IRELAND OUTDOOR ADVENTURES
The charming island on the Western end of Europe comes with its own charming set of adventures and experiences. From hiking Ireland's beautiful National Parks, exploring the rugged stunning coastline or cycling along one of Ireland's beautiful greenways, it is well worth exploring every single corner of Ireland.
Conquer Ireland's highest mountain Carrauntoohill
Prepared to climb the highest mountain in Ireland with its 1.038 metres? It might not sound very high, but certainly requires some hiking experience and preparation. Definitely the right gear, map material for the different routes and possibly a local guide. But we can help with that and then you are good to go and climb the “Devil‘s Ladder“ to the top. It takes about 4 - 6 hours to complete and is strenuous but rewarding. If you decide to hike with a guide you can look forward to hearing interesting stories about Ireland's myths and legends that you won‘t have difficulties to imagine in the fairy tale like landscape.
Sea kayaking along the rugged coast at Kenmare Bay
Kayaking is a popular activity in Ireland due to the spectacular Wild Atlantic Way in the west, long sandy beaches all around the island and many inland waterways. Wedged between the amazingly beautiful peninsulas of Iveragh and Beara is Kenmare Bay, an ideal location for kayaking. Secluded from the sometimes extremely rough Atlantic Ocean and with lots to see along the rugged coastline, it becomes an adventure, physical activity and sightseeing tour at the same time. Get on board and enjoy!
Cycling through heritage and history in Connemara & Achill Island
Cycling through the extensive green landscape of Ireland is a great way to connect with nature. Close to it to take it all in and being able to stop as you please, but efficient to cover some distance and explore more at the same time. We highly recommend The Great Western Greenway, running 44 km through Co. Mayo along the Wild Atlantic Way in the west of Ireland, circling the gorgeous Clew Bay. Multi-day cycle trips from Galway through Connemara towards Westport give you a great impression of Ireland‘s rugged landscapes, remote towns with traditional pubs and the famous Irish life style. Escape civilization altogether by touring Achill Island on bike or e-bike available to hire locally. Connected by a bridge to the mainland, the beautiful island was once hideout and inspiration to the famous German writer Heinrich Böll.

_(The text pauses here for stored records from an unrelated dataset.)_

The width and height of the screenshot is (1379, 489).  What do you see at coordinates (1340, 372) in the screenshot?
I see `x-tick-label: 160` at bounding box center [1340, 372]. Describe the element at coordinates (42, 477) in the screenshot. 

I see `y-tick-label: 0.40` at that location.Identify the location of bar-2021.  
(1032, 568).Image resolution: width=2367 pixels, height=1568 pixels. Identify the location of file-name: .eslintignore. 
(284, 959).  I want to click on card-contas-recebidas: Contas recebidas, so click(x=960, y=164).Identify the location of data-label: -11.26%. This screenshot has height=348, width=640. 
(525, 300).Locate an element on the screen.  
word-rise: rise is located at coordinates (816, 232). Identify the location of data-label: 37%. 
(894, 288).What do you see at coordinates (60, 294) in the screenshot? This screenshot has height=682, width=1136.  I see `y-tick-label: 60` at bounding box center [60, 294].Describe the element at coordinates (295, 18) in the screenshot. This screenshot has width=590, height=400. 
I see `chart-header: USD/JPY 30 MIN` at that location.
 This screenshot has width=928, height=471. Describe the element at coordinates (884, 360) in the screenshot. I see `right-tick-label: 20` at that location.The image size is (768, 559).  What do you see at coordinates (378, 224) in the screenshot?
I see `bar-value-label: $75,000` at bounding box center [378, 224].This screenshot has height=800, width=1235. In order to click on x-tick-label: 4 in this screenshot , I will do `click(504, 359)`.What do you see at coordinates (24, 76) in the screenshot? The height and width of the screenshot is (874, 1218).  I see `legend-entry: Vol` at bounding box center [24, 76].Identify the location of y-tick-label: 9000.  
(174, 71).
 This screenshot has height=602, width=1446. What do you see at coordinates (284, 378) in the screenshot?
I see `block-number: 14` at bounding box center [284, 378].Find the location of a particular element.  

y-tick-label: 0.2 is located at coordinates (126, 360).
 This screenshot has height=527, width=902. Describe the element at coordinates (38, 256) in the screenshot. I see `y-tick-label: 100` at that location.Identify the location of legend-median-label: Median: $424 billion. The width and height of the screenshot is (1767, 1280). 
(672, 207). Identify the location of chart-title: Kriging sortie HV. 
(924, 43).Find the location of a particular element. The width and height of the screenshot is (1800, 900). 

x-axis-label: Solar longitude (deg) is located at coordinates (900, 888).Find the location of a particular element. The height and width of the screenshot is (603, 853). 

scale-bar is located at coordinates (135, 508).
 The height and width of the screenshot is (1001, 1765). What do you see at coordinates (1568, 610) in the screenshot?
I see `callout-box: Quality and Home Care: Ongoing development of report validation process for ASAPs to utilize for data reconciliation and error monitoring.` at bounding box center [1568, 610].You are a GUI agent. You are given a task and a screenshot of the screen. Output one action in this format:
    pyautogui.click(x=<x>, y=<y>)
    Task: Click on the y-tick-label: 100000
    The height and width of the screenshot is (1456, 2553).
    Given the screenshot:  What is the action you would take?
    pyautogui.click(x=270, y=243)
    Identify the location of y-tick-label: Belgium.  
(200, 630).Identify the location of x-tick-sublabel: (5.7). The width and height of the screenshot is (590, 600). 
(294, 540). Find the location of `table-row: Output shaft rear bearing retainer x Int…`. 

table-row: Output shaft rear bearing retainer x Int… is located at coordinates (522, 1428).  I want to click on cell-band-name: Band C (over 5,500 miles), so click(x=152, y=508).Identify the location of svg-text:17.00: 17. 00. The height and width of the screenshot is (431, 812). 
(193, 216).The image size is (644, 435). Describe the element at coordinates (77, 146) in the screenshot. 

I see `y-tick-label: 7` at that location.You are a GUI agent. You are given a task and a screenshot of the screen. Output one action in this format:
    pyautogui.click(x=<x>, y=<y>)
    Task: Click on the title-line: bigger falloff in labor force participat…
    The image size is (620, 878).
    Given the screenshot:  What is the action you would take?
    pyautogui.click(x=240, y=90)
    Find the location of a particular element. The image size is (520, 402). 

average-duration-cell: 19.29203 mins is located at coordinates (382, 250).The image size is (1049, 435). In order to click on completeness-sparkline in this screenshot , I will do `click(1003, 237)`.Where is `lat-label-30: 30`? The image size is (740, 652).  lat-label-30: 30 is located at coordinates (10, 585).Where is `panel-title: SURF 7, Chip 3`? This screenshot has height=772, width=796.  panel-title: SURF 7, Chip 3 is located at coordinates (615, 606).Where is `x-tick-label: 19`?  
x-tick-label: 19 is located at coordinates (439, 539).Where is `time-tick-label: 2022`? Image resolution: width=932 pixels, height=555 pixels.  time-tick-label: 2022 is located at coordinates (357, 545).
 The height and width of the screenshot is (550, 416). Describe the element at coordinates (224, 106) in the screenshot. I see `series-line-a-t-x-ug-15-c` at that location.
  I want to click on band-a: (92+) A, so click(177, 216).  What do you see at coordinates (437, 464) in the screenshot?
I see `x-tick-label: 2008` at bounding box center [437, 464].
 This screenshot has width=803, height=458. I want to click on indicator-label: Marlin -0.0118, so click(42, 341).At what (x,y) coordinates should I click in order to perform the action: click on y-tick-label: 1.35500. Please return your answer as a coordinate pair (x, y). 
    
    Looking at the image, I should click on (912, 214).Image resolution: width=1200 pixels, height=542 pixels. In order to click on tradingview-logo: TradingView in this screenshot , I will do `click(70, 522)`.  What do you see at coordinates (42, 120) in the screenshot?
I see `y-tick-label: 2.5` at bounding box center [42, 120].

Challenge Ireland's Wild Atlantic Way on a coasteering adventure
An extreme sport for the bravest of the bravest and rewarded with a huge adrenalin rush after conquering your initial fears, coasteering becomes more and more popular in Ireland. No wonder as the Emerald Isle provides some of the most breathtaking locations and challenging cliffs to practice it. It involves rock climbing, jumping, swimming and certainly lots of fun. Here are our top locations for Coasteering in Ireland: the spectacular Antrim Coast in Northern Ireland, Louisburgh, Co. Mayo, Connemara and Tuam in Co. Galway, and Kilkee Cliffs, Co. Clare along the Wild Atlantic Way in the west.
Horse Riding along Ireland's unspoiled white beaches
A dream come true for many is to gallop on a horse along sandy beaches beside the rolling waves of the sea. Look no further, Ireland has an abundance of scenic beaches and picturesque coasts where this can become reality. Co. Donegal in the north of Ireland, amongst others, awaits with deserted beaches, ideal for a horseback trip at sunrise or sunset. Always accompanied by a fresh breeze of the clear sea air and surrounded by amazing views, you will certainly be living that dream and treasure it as a great memory.
Hit the waves on Ireland's West coast
Just a short drive from the imposing Cliffs of Moher in County Clare, Lahinch Beach's flooding tide makes it ideal for water activities like surfing. Indeed, Lahinch has become the surfing hot spot of Ireland. The soft, sandy beach nearby Lahinch is the perfect place for beginners. With experienced instructors and top-notch equipment, you can catch the perfect wave of the Atlantic Ocean. Be aware that the water can be chilly, even in summer, so a wetsuit is essential. Lahinch's vibrant surf culture, friendly locals, and cozy pubs complement this fantastic surf destination, so don’t miss it out on your next visit.
But not only County Clare, the whole West coast of Ireland is a great spot to catch some waves, from the wild beaches along Bundoran or Strandhill in the Northwest to Inch or Banna Beach in the Southwest of Ireland, there is a perfect spot for everybody.